That usually did it for the noise, but unfortunately, Gdpa still had to endure the “spills.” For some reason, at every meal, I spilled something; milk, catsup, or Gdpa's tea. It got so bad that Mother decided to punish me by making me mop the dining room linoleum after one mishap. Unfortunately, this backfired. As I mopped and mopped, she heard my little brother ask, “How come you get to mop?" I whispered to him, “If you want to mop, just spill your milk tonight.”

For a few years, “Church, My Son” was about the full extent of my religious training. The next religious experience came in the form of a pretty girl with big brown eyes and long, black hair. Her name was Barbara and she was the youngest daughter of an Italian family across the street. She was almost a mirage, a vision, an apparition. That big street was a river dividing countries, it was too dangerous for me to cross alone. Sometimes I would see Barbara way over there going to school.

She went to “Our Lady of Sorrows”, a Catholic school in the next town. Barbara didn't look very sorrowful, but she did look different. She always wore a black and white uniform dress with black shoes and white socks. Whether those were the famous patent leather, “mirror” shoes that Catholics are always worrying about, I don't know. I wouldn't learn about that mystery for a few more years and, anyway, she was much too far away for me to be looking up anything.

Once in a while, I did go to Barbara's house and she did come to mine. Our whole family would walk across the street together to see the Rossi's garden. That often led to my dad and older brother sampling some of Mr. Rossi's wine and that led to eating some of Mrs. Rossi's spaghetti. They were the only Italian people I knew. All I could think was, how can they eat so much spaghetti? And after all that spaghetti, Mrs. Rossi carried in platters of chicken. At our house, spaghetti was supper. Here, it was just the first course.

Mrs. Rossi would bring Barbara to our house for my birthday parties. It was one week before Christmas, so we would put up the Christmas Tree in time for the party and eat chocolate cake and Neapolitan ice cream in the warm glow of Christmas light. Watching Barbara, her glasses and black hair aglow, became my definition of Catholic. I thought all Catholics were Italian and had black hair that glowed.

Henry

The next few years were progressively given over to the devil. Hoppy's horse stayed more and more in the corral as my brother and I gave more attention to Rock n' Roll. All the music we had in our house was my older sister's 78s of big band music and operettas. All those records were piled high in a cupboard at the top of the bathroom closet now that she was married and living in a different house. Those records and a few scratchy “Miss Kate” children's records that we could play on our little two-tone record player were it until “American Bandstand”. Bill Haley and the Comets, Little Richard, Fats Domino, Jerry Lee Lewis changed everything. The “Killer's” wavy hair flying everywhere as he murdered the piano, Fats Domino's black fingers loaded with diamond rings as he rode up and down the keys. Man, this might be a shortcut to hell, but it sure was exciting.

Bob and I got white bucks with bunny bags (white suede shoes that you kept white by patting them with a powdery bag) and spent our paper route money on charcoal pants with pink stitching. The next time we went to a wedding reception, we danced fast dancing, crowds of people encircling us to see this new age crash into the staid, overstuffed Fifties.

→ Stated problem 1:
Name every musical act that the childhood recollection says "changed everything."
→ Stated problem 2:
Write the next stretch of the childhood recollection, starting right after its last sentence.
The material has nothing to do with the childhood recollection.

→ Collected data:
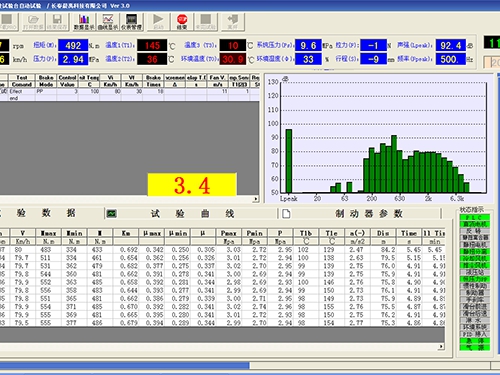Click right arrow of results table scrollbar
Image resolution: width=500 pixels, height=375 pixels.
click(x=441, y=347)
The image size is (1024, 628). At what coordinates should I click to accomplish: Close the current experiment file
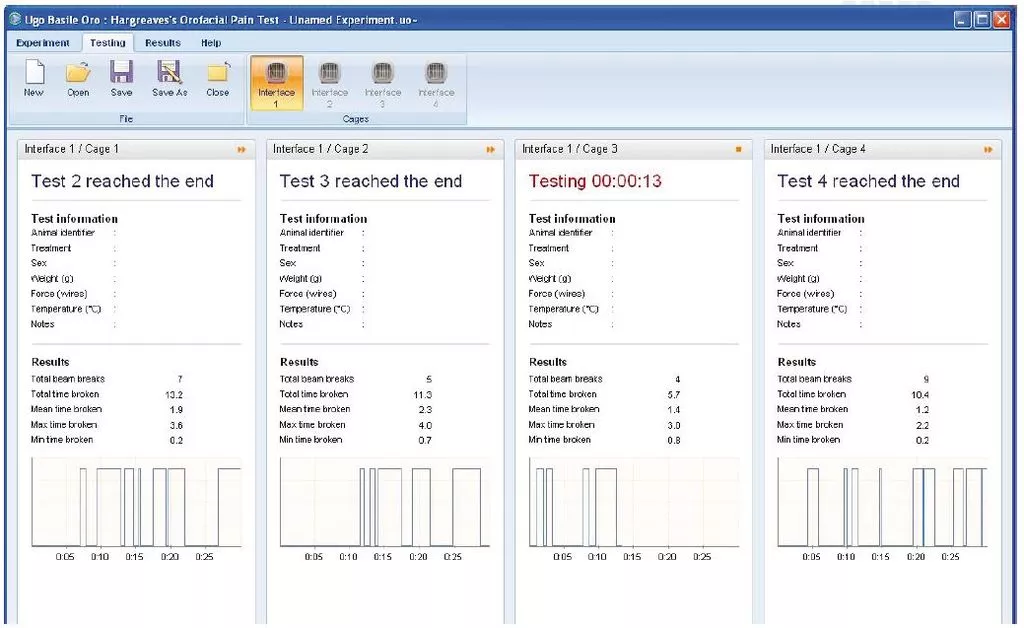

→ Right answer 1:
Bill Haley and the Comets, Little Richard, Fats Domino, Jerry Lee Lewis

→ Right answer 2:
Everyday I would hurry through my paper route so I could watch some of American Bandstand. I wanted to keep track of those Philadelphia girls growing up, and OUT. Some beautiful girl with tons of peroxide blonde hair would say,“I give that an 86 because it's got a good beat and you can dance to it.” We didn't have any girls in our little town that looked like that. I would give her a 100 because she had everything growing for her. I didn't know what all those parts were for, but it became my goal to find out.

Some of my first lessons toward that goal were in the form of music education. At parties, we would huddle around the 45 record player, straining to listen to all the words. Some songs were supposed to have “dirty words” in them. This was pretty hard to catch, but we always grinned just the same.

The first record that I ever bought was called “Smokey Joe's Cafe”. It was by a rhythm and blues group called the “Robins”. Years later, I would name my daughter Robin and the beat up, oil smoking car that I embarrassingly drove around Eugene, was called “Smokey Joe”. I liked Frankie Lyman's “Only Fools Fall In Love” and Ivory Joe Hunter's “Since I Met You Baby”. (I named my first black and white steer “Ivory Joe” in honor of his piano).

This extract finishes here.